Y luego estaba la historia de Albert Merriman y la saga de horrores que se había desencadenado a partir de él, incluyendo el sabotaje del tren París-Meaux y los asesinatos de Lebrun en Inglaterra, de su hermano en Lyón y de Benny Grossman en Nueva York. Ni cabía mencionar el oscuro pasado nazi de Hugo Klass, el respetable experto en huellas dactilares de Interpol en Lyón y de Rudolf Halder, responsable de Interpol en Viena.
– Al primero que liquidaron fue al padre de Osborn, en abril de 1966, justo después de que diseñara un bisturí muy especial -dijo McVey. Dio unos pasos hasta la ventana y se sentó en el borde-. El último fue Lebrun, esta mañana -dijo, con expresión triste-. Poco después de haber descubierto la conexión de
Hugo Klass con el asesinato de Merriman… Y de cabo a rabo, el único hilo conductor de todos estos acontecimientos, sin lugar a dudas, es…
– Erwin Scholl -dijo Noble completando la frase.
– Y ahora sólo tenemos las mismas preguntas que teníamos al principio. ¿Por qué? ¿Por qué motivo? ¿Qué diablos está sucediendo? -McVey había pasado la mayor parte de su carrera en un círculo de nunca acabar, formulando las mismas preguntas cientos de veces. Eso es lo que se hacía en Homicidios, a menos que uno llegara y encontrara a alguien con una pistola echando humo delante de un cadáver. Y casi siempre el círculo se rompía gracias a un detalle que McVey había pasado por alto, un detalle que de pronto se volvía tan nítido como una enorme roca en el camino con la palabra «clave» pintada en letras rojas.
Pero esta vez era diferente. Éste era un círculo sin fin. Era perfectamente redondo y se mordía la cola. Mientras más información conseguían, más grande se hacía el círculo y de ahí no salían.

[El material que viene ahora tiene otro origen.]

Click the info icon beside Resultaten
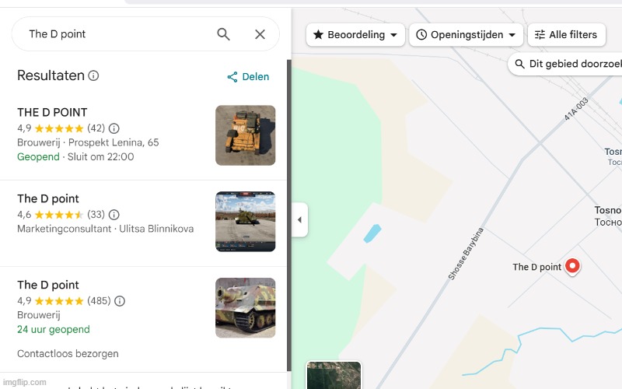The height and width of the screenshot is (389, 622). click(93, 76)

– Los cuerpos decapitados -dijo Noble.
McVey levantó los brazos en un gesto desesperado.
– ¡Vale! ¿Por qué no? Trabajemos ese ángulo.

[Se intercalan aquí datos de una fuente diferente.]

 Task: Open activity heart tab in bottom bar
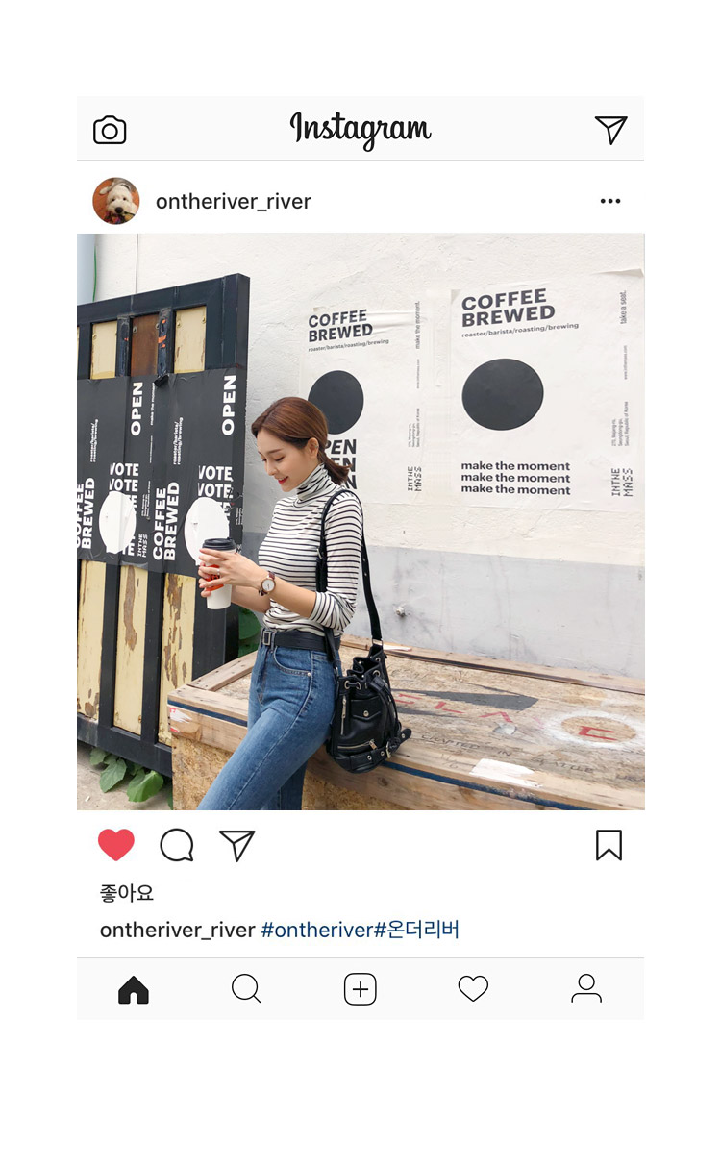pyautogui.click(x=473, y=989)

– ¿Qué ángulo? ¿De qué estáis hablando?… -preguntó Remmer, mirando alternativamente a McVey y luego a Noble.
La BKA donde Remmer trabajaba, al igual que los cuerpos de policía de todos los países donde habían aparecido los decapitados, recibía copias de los informes semanales de Interpol. Pero dichos informes no incluían información sobre la congelación a bajas temperaturas ni sobre las especulaciones formuladas en torno a esos experimentos. Así, era natural que Remmer no estuviera enterado y se sintiera perdido. Considerando las actuales circunstancias, parecía el momento más propicio para contárselo.